• INSTRUCTIONS FOR THE TASK
Your answer should be the line containing "[Do košíku Nosná konstrukce pro asymetrickou vanu 185x85cm]" and each line after it through the end of the data below, repeated exactly.

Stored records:
========================================

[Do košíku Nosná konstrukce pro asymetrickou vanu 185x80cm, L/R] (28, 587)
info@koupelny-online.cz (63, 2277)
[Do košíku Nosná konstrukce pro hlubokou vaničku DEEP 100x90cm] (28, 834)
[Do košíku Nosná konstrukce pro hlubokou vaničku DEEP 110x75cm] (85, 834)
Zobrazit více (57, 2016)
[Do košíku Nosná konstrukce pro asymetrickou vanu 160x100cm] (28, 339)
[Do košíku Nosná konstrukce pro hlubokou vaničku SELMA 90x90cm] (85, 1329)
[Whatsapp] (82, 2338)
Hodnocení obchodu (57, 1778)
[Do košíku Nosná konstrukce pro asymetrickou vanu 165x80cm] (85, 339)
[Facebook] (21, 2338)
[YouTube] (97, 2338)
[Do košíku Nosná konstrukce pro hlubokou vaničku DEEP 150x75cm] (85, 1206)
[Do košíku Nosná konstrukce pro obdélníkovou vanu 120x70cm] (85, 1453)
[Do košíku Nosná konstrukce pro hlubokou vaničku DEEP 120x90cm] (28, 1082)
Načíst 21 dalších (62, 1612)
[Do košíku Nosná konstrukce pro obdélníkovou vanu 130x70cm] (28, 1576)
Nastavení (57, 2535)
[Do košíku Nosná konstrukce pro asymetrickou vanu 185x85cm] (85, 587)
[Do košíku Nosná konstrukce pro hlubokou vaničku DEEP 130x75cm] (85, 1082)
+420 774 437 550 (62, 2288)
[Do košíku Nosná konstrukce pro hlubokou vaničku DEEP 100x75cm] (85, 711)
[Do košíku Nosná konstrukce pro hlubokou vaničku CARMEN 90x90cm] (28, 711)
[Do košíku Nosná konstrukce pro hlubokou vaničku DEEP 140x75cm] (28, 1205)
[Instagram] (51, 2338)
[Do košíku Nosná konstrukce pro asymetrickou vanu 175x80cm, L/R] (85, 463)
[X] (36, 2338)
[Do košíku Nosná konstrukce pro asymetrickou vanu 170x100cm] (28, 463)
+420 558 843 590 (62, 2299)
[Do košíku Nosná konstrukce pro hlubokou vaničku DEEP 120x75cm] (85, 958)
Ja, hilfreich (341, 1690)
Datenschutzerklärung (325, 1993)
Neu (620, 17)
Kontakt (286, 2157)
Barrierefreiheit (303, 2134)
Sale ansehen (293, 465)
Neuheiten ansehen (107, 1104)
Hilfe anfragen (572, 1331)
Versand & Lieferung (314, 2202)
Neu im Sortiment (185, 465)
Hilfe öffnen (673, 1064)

========================================

• ANSWER FOR THIS EXERCISE
[Do košíku Nosná konstrukce pro asymetrickou vanu 185x85cm] (85, 587)
[Do košíku Nosná konstrukce pro hlubokou vaničku DEEP 130x75cm] (85, 1082)
+420 774 437 550 (62, 2288)
[Do košíku Nosná konstrukce pro hlubokou vaničku DEEP 100x75cm] (85, 711)
[Do košíku Nosná konstrukce pro hlubokou vaničku CARMEN 90x90cm] (28, 711)
[Do košíku Nosná konstrukce pro hlubokou vaničku DEEP 140x75cm] (28, 1205)
[Instagram] (51, 2338)
[Do košíku Nosná konstrukce pro asymetrickou vanu 175x80cm, L/R] (85, 463)
[X] (36, 2338)
[Do košíku Nosná konstrukce pro asymetrickou vanu 170x100cm] (28, 463)
+420 558 843 590 (62, 2299)
[Do košíku Nosná konstrukce pro hlubokou vaničku DEEP 120x75cm] (85, 958)
Ja, hilfreich (341, 1690)
Datenschutzerklärung (325, 1993)
Neu (620, 17)
Kontakt (286, 2157)
Barrierefreiheit (303, 2134)
Sale ansehen (293, 465)
Neuheiten ansehen (107, 1104)
Hilfe anfragen (572, 1331)
Versand & Lieferung (314, 2202)
Neu im Sortiment (185, 465)
Hilfe öffnen (673, 1064)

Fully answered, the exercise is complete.